With GOP candidates brushing off his pledge, Vander Plaats's success is teetering. Maybe it's a good sign — perhaps overt homophobia and far-right social prescriptivism are no longer easy ways to secure the GOP base.
On July 7, Vander Plaats made his triumphant announcement: To have a shot at his prized endorsement, candidates would have to sign on to the Family Leader's Marriage Vow.
Rep Michele Bachmann, R-Minn., and former Sen. Rick Santorum, R-Pa., immediately signed the document, a two-page statement with dozens of footnotes that declared personal fidelity, opposition to "the redefinition of marriage," rejection of "Sharia Islam[sic]," and opposition to pornography and abortion. Shortly after, the national media noticed the first tenet: "A child born into slavery in 1860 was more likely to be raised by his mother and father in a two-parent household than was an African-American baby born after the election of the USA's first African-American President."

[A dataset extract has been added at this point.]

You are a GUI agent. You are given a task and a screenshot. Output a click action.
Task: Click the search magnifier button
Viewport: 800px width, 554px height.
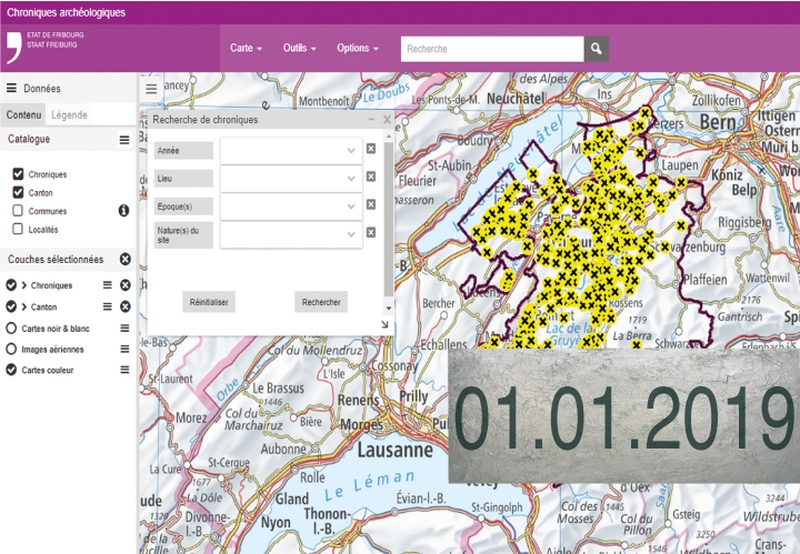pyautogui.click(x=596, y=48)

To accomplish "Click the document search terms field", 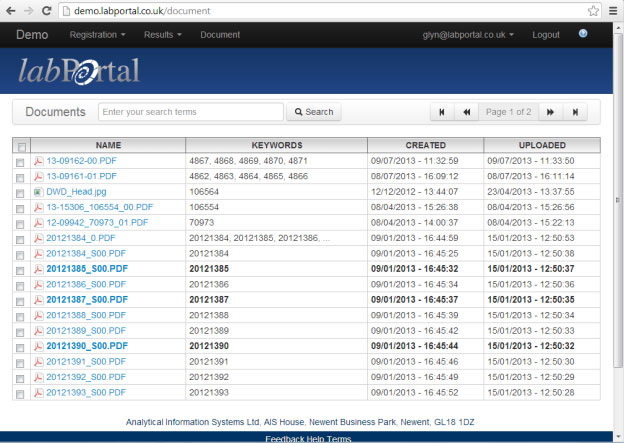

The implication, of course: Black children were better off under slavery. Amid national mockery and denouncement, the Family Leader excised the section and released a public statement declaring that slavery was, of course, awful for families.
But the criticism had only begun. Former New Mexico Gov. Gary Johnson seized on the pledge as a wedge issue, announcing July 9 that it was "offensive to the principles of liberty and freedom on which this country was founded."

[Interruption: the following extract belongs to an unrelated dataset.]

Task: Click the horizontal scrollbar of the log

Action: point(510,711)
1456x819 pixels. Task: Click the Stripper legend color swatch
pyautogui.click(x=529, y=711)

Other contenders refused to sign, as well: Herman Cain, Tim Pawlenty, and Mitt Romney declined, although none so ferociously as Johnson.
Even Vander Plaats' former supporters and staffers have weighed in opposing him. Iowa House Speaker Pro Tem Jeff Kaufmann, R-Wilton, was Vander Plaats' Cedar County chairman during his 2002 campaign. During the time of the pledge dustup, Kaufmann emailed Family Leader executives, including Vander Plaats, saying that the pledge had "ridiculous implications."
And then the video appeared on July 19: Vander Plaats in March. "You know what my wife says?" an off-camera man asks, then answers: "Iowa: Where you can't smoke a fag but you can marry one."
Vander Plaats guffaws, leaning back in his chair; it takes him a few moments to regain composure. "Oh, shoot," he says, wiping his eyes. "That's pretty good."
Thankfully, we've come far enough as a society to frown on fag jokes. Gay-rights organization One Iowa began a petition demanding Vander Plaats' apology; he's made no comment about the incident, although it's drawn widespread negative attention.
There's an irksome coastal smugness around the national criticism of Vander Plaats, as though he confirms the stereotype of the backwards Midwesterner. But if we put this aside, there's something important about Vander Plaats' falling star: This isn't the 1980s, and there's no Moral Majority rising out of the Family Leader. Efforts to stoke the fires of social conservatism the old-fashioned way, with an invocation of Christian family paragons, are failing.
Two months after Iowa State University political-science Professor Steffen Schmidt called him"remarkably and frighteningly successful," Kaufmann wrote to Vander Plaats to tell him that his "political credibility is waning."
Vander Plaats isn't irrelevant, of course — at least not yet. But he's learning that an anti-gay agenda makes a poor foundation for politics in a country that is becoming more tolerant.
And that — ignoring any potential schadenfreude — is worth celebrating.